The remote site is using an Alix.2D13 (http://store.netgate.com/-P40.aspx) board. And now that you mention it that site does say it comes with an OCF encryption accelerator. I enabled the Crypto option as you suggest and ran the test again (mind that the tunnel is active so the results will be a little scewed) and got this:
type 16 bytes 64 bytes 256 bytes 1024 bytes 8192 bytes
md2 329.17k 708.05k 996.65k 1118.89k 1148.68k
mdc2 549.04k 637.85k 659.26k 663.64k 655.26k
md4 2289.13k 7854.97k 21920.32k 40305.54k 52503.86k
md5 1753.12k 5772.70k 15143.99k 26220.17k 32645.97k
hmac(md5) 2004.90k 6419.02k 16479.07k 26775.02k 33190.16k
sha1 1475.25k 4074.76k 8455.58k 11490.71k 12844.19k
rmd160 1468.63k 4096.69k 8569.98k 11790.03k 13403.30k
rc4 22092.32k 26689.23k 27538.92k 27871.09k 27791.23k
des cbc 5988.65k 6292.11k 6409.92k 6530.34k 6423.43k
des ede3 2176.81k 2194.97k 2241.66k 2237.70k 2205.02k
idea cbc 0.00 0.00 0.00 0.00 0.00
seed cbc 0.00 0.00 0.00 0.00 0.00
rc2 cbc 2854.43k 2940.76k 3002.53k 2941.11k 2999.06k
rc5-32/12 cbc 16558.64k 19628.17k 20311.70k 20462.82k 20403.23k
blowfish cbc 9999.56k 10856.40k 11422.71k 11376.40k 11248.24k
cast cbc 8665.50k 9402.30k 9916.11k 9865.39k 9650.14k
aes-128 cbc 5381.94k 5666.46k 5714.98k 5762.96k 5767.86k
aes-192 cbc 4734.72k 4987.94k 4974.26k 5053.12k 5030.78k
aes-256 cbc 4266.21k 4379.63k 4440.91k 4463.24k 4461.63k
camellia-128 cbc 5725.98k 6261.62k 6313.85k 6278.99k 6223.47 k
camellia-192 cbc 4604.60k 4865.82k 4862.31k 4924.04k 4892.54 k
camellia-256 cbc 4502.63k 4857.29k 4870.93k 4862.82k 4926.56 k
sha256 1007.89k 2288.96k 3873.00k 4783.14k 5079.48k
sha512 390.13k 1567.99k 2360.24k 3260.45k 3649.77k
aes-128 ige 5449.03k 5863.30k 6074.94k 6049.77k 6101.76k
aes-192 ige 4723.68k 5036.47k 5225.38k 5217.74k 5220.90k
aes-256 ige 4214.93k 4501.45k 4583.63k 4629.43k 4645.62k
sign verify sign/s verify/s
rsa 512 bits 0.006918s 0.000674s 144.6 1484.0
rsa 1024 bits 0.031551s 0.001653s 31.7 605.0
rsa 2048 bits 0.179939s 0.004950s 5.6 202.0
rsa 4096 bits 1.113613s 0.016874s 0.9 59.3
sign verify sign/s verify/s
dsa 512 bits 0.005288s 0.006044s 189.1 165.5
dsa 1024 bits 0.014283s 0.016861s 70.0 59.3
dsa 2048 bits 0.045229s 0.053605s 22.1 18.7I'm not sure I see much of an improvement, at least for that test.

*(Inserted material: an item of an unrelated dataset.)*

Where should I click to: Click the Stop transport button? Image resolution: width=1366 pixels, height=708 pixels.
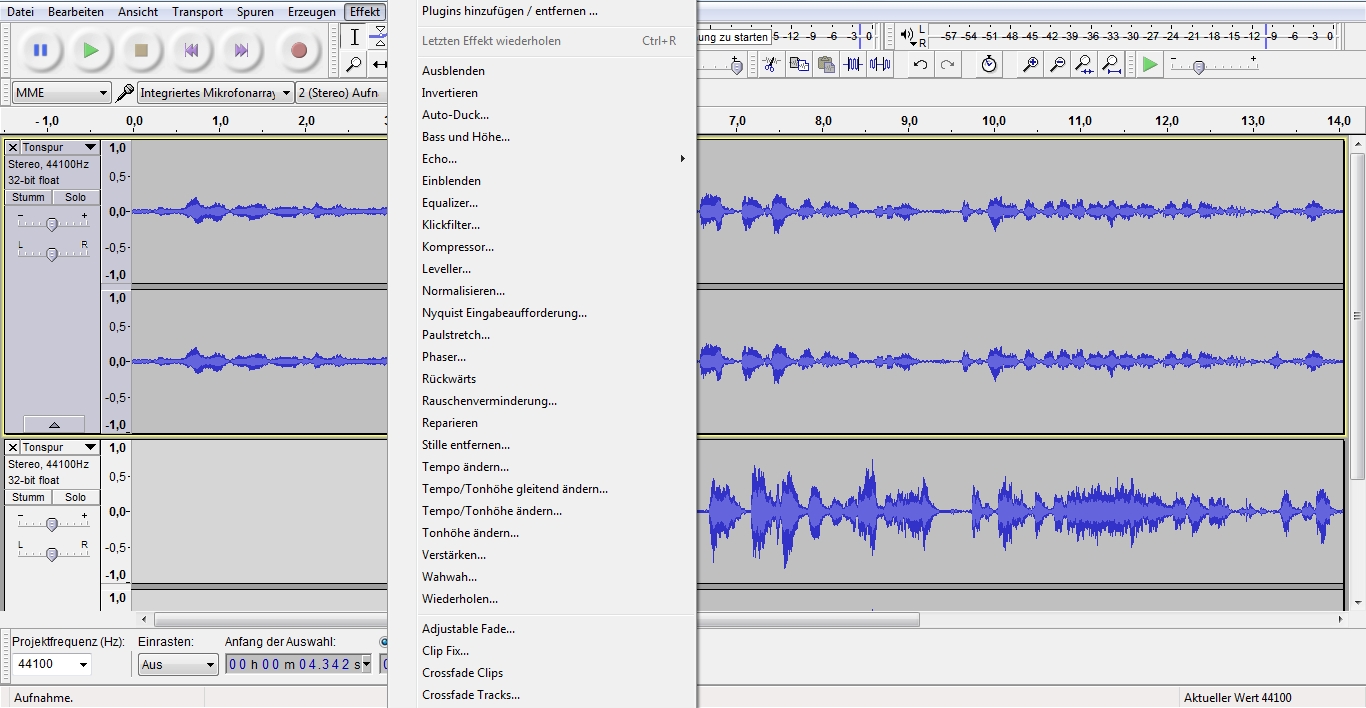tap(141, 50)

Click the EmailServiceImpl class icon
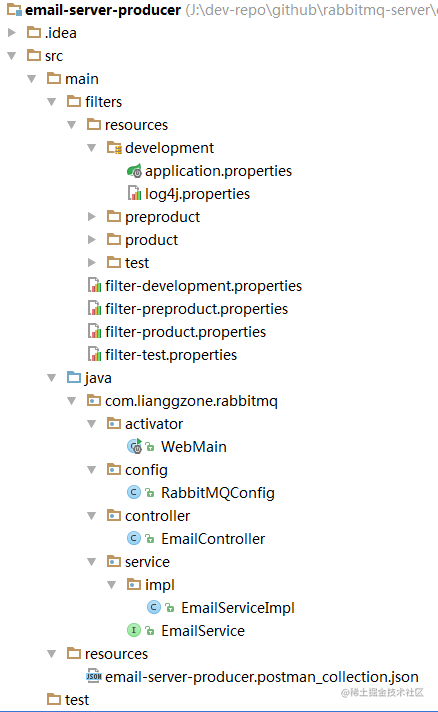[x=154, y=607]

Secondly, I switched over the tunnel to be as follows:
IPSec Site-to-Site
PH1:
Auth: Mutual PSK
Neg: main
Policy: Default
Proposal: Default
Enc: AES (128 bits)
Hash: SHA1
DH: 2PH 2:
Proto: ESP
Enc: AES (128 bits)
Hash: SHA1I'm not seeing much of a difference in the tunnel. Is this the part in ADVANCED -> SYSTEM TUNABLES that I would change and if so what are some options that I should try? Also, would I change this on both sides or just the remote side (As I have other VPNs to other sites as well that I don't want to effect yet)?
net.inet.tcp.recvspace Maximum incoming/outgoing TCP datagram size (receive) default (65228)
net.inet.tcp.sendspace Maximum incoming/outgoing TCP datagram size (send) default (65228)
I really appreciate everyone's help and I'll do my best to provide the data you need to help me. I hope this helps other in the future as well!